To date, the call for 'modernisation' of traditional herbal medicine, even from the most prominent and the brightest scientists in the field, addresses only the obvious modern drug aspect of this issue. They miss the most important aspect of traditional herbal medicine, which is the fact that herbs have been beneficially used for so many centuries due to their milder nature. They work by interacting with the whole body system rather than targeting a particular organ or tissue, providing a synergy amongst the various active compounds present.

However, once an active compound is isolated and used in its natural or synthesised form, the synergistic nature of the original herb is absent. If this compound is used like a modern drug for a specific indication, it can no longer be called THM. This is not modernisation of THM. It is simply drug discovery using traditional herbs as a raw-materials source. The particular herb, or the practise of using this herb, has not been modernised. Instead, if it is abandoned in favour of the active compound, this herb no longer provides the holistic benefit via its gentler, synergistic and broader-reaching effects. And, our quality of life will suffer because we no longer have a choice. Instead, we are stuck with a new drug that will invariably cause side effects that require the use of yet more drugs and perpetuate the existing problems inherent in modern drugs. Consequently, we must not confuse new drug discovery and advanced chemical analyses with modernisation of the practise of THM.

True modernisation is preserving the practise of THM while making it relevant to modern society. This must be accomplished through a broad vision of both modern medicine and traditional herbal medicine. In the case of TCM, a general misconception about modernisation is doing chemical and/or pharmacological studies on it without regard to where these studies may lead or how relevant they are to TCM or to science.

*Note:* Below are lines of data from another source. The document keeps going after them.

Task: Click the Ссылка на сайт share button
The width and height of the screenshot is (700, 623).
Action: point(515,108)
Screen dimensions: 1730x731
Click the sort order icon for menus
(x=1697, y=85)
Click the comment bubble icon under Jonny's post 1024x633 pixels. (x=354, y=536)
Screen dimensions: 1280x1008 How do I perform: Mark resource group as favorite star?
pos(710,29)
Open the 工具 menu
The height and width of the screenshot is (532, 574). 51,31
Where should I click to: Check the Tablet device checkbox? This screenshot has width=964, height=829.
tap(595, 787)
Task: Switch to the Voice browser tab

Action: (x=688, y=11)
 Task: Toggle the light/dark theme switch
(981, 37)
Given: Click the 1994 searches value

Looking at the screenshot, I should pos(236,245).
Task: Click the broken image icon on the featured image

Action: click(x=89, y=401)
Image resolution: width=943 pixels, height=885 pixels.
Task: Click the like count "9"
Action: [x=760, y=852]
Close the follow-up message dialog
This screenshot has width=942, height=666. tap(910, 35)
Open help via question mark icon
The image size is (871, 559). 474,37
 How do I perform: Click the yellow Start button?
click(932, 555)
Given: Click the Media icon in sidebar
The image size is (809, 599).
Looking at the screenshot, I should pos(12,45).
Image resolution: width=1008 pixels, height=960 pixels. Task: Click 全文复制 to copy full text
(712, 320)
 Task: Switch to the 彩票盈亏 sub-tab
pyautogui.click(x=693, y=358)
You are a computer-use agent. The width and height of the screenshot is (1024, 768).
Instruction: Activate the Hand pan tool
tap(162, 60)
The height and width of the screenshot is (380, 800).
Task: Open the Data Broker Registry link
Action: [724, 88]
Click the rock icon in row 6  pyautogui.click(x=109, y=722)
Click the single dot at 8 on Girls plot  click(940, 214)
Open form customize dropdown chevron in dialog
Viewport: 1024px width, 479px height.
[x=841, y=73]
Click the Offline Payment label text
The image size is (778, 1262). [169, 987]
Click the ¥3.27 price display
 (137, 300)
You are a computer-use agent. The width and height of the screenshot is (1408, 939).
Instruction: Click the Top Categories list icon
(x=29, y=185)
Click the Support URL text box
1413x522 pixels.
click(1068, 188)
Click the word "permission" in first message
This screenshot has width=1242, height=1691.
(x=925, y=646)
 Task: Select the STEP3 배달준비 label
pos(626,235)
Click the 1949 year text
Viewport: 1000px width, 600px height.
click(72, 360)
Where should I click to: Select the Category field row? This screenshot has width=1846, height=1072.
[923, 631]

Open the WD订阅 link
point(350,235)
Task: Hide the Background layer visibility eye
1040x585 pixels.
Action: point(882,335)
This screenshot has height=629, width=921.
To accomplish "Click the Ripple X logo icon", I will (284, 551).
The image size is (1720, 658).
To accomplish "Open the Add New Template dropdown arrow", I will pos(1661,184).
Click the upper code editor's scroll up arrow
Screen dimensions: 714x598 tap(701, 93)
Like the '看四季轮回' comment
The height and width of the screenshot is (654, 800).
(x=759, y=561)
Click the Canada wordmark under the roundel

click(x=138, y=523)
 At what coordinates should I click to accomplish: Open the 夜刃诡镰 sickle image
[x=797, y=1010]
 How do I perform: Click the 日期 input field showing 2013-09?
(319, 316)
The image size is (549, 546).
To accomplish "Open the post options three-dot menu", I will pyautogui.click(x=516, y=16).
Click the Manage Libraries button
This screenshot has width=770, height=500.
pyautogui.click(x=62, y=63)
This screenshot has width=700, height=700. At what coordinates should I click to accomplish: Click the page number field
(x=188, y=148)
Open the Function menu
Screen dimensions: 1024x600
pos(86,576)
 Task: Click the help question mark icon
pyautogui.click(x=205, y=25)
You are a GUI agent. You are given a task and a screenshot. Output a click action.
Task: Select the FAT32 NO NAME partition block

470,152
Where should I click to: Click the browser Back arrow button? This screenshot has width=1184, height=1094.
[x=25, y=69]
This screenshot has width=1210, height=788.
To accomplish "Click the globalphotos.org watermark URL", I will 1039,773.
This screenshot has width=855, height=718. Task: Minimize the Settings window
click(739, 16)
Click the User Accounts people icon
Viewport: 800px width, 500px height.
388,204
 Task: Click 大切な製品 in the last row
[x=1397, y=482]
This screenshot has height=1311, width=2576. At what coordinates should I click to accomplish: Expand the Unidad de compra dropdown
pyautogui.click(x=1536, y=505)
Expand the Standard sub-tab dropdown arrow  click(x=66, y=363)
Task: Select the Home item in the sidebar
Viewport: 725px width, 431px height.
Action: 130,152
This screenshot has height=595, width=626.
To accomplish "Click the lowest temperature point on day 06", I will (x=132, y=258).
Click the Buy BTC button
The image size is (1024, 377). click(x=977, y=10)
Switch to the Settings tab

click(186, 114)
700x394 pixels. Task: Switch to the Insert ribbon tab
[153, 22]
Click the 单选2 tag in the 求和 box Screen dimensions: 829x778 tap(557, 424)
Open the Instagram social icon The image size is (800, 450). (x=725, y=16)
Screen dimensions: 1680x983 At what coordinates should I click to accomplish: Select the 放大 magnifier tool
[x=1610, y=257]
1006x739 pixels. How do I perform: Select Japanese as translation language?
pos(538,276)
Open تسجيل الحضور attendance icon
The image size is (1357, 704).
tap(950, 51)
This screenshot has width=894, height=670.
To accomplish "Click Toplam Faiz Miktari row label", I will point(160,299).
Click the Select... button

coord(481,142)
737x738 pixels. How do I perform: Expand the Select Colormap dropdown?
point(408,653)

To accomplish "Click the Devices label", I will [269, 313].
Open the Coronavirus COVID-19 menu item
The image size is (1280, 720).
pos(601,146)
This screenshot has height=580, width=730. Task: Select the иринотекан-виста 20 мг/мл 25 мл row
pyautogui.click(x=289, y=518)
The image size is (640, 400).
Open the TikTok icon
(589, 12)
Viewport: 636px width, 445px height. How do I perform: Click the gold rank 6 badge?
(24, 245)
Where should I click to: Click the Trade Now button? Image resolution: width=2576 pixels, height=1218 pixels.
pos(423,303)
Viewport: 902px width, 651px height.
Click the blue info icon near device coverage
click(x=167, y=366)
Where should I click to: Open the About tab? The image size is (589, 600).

TCM is a legitimate system of health care that is not going to disappear. Its herbal aspect can resolve many problems that modern drugs cannot adequately handle, especially in the areas of viral infections, aches and pains and illnesses of unknown aetiology (arthritis, rheumatism, eczema, vitiligo). It should be used in conjunction with Western medicine and not simply used as a source of modern drugs; the latter would obliterate TCM, rather than modernise it.

Albert Y Leung, PhD, is president of Phyto-Technologies, Inc, Iowa, USA.


1. Inst. Ch. Materia Medica, Ch Acad THM, Eds, Quanguo Zhongcaoyao Mingjian, 3 vols, People's Health Publications, Beijing, 1996.

2. Nanjing Coll. THM, Eds, Zhongyi Fangji Da Cidian, 11 vols, People's Health Publications, Beijing, 1993-7.

3. LQ Zhang and YZ Guang, Eds, Zhongguo Minzu Yaoshi Daquan. Encyclopaedia of Chinese Ethnic Diet Therapy, Shanxi Scientific and Technical Publications, Taiyuan, 1994.

4. ZY Wang, Ed, Zhongguo Yaoshan Da Cidian. Encyclopaedia of Chinese Diet Therapy, Dalian Publishers, Dalian, 1992.